### Material to process

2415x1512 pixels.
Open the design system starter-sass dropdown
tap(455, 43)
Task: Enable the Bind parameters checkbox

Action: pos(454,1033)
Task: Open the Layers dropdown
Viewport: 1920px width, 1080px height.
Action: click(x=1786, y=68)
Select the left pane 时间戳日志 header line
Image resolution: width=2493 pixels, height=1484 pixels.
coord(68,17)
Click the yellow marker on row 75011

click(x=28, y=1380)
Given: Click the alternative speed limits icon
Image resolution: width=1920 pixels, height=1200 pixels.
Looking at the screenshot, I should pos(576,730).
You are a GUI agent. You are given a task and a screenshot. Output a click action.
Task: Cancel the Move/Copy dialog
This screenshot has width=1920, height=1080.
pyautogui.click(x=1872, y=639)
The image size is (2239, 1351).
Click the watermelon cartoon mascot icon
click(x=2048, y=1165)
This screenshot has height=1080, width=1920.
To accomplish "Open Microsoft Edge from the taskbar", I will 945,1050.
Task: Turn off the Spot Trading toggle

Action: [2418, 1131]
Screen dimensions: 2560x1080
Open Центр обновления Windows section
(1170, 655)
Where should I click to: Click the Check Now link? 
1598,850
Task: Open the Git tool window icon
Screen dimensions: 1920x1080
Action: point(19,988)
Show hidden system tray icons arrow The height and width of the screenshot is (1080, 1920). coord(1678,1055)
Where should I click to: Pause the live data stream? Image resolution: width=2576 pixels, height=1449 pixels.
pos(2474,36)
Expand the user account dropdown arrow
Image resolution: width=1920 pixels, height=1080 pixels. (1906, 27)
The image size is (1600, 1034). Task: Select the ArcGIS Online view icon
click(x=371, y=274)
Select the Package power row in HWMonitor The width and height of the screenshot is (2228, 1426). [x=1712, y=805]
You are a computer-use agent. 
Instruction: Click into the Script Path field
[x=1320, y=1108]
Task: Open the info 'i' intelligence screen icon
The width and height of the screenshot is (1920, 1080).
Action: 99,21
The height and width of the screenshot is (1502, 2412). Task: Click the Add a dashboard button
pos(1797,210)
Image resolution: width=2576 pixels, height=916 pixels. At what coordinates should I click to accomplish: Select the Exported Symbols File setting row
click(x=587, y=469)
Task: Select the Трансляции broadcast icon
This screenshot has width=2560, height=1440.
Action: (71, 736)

######

▶ **Aim of the task**
I'd like the records returned exactly as they were written, please.

▶ **Written solution**
2415x1512 pixels.
Open the design system starter-sass dropdown
tap(455, 43)
Task: Enable the Bind parameters checkbox

Action: pos(454,1033)
Task: Open the Layers dropdown
Viewport: 1920px width, 1080px height.
Action: click(x=1786, y=68)
Select the left pane 时间戳日志 header line
Image resolution: width=2493 pixels, height=1484 pixels.
coord(68,17)
Click the yellow marker on row 75011

click(x=28, y=1380)
Given: Click the alternative speed limits icon
Image resolution: width=1920 pixels, height=1200 pixels.
Looking at the screenshot, I should pos(576,730).
You are a GUI agent. You are given a task and a screenshot. Output a click action.
Task: Cancel the Move/Copy dialog
This screenshot has width=1920, height=1080.
pyautogui.click(x=1872, y=639)
The image size is (2239, 1351).
Click the watermelon cartoon mascot icon
click(x=2048, y=1165)
This screenshot has height=1080, width=1920.
To accomplish "Open Microsoft Edge from the taskbar", I will 945,1050.
Task: Turn off the Spot Trading toggle

Action: [2418, 1131]
Screen dimensions: 2560x1080
Open Центр обновления Windows section
(1170, 655)
Where should I click to: Click the Check Now link? 
1598,850
Task: Open the Git tool window icon
Screen dimensions: 1920x1080
Action: point(19,988)
Show hidden system tray icons arrow The height and width of the screenshot is (1080, 1920). coord(1678,1055)
Where should I click to: Pause the live data stream? Image resolution: width=2576 pixels, height=1449 pixels.
pos(2474,36)
Expand the user account dropdown arrow
Image resolution: width=1920 pixels, height=1080 pixels. (1906, 27)
The image size is (1600, 1034). Task: Select the ArcGIS Online view icon
click(x=371, y=274)
Select the Package power row in HWMonitor The width and height of the screenshot is (2228, 1426). [x=1712, y=805]
You are a computer-use agent. 
Instruction: Click into the Script Path field
[x=1320, y=1108]
Task: Open the info 'i' intelligence screen icon
The width and height of the screenshot is (1920, 1080).
Action: 99,21
The height and width of the screenshot is (1502, 2412). Task: Click the Add a dashboard button
pos(1797,210)
Image resolution: width=2576 pixels, height=916 pixels. At what coordinates should I click to accomplish: Select the Exported Symbols File setting row
click(x=587, y=469)
Task: Select the Трансляции broadcast icon
This screenshot has width=2560, height=1440.
Action: (71, 736)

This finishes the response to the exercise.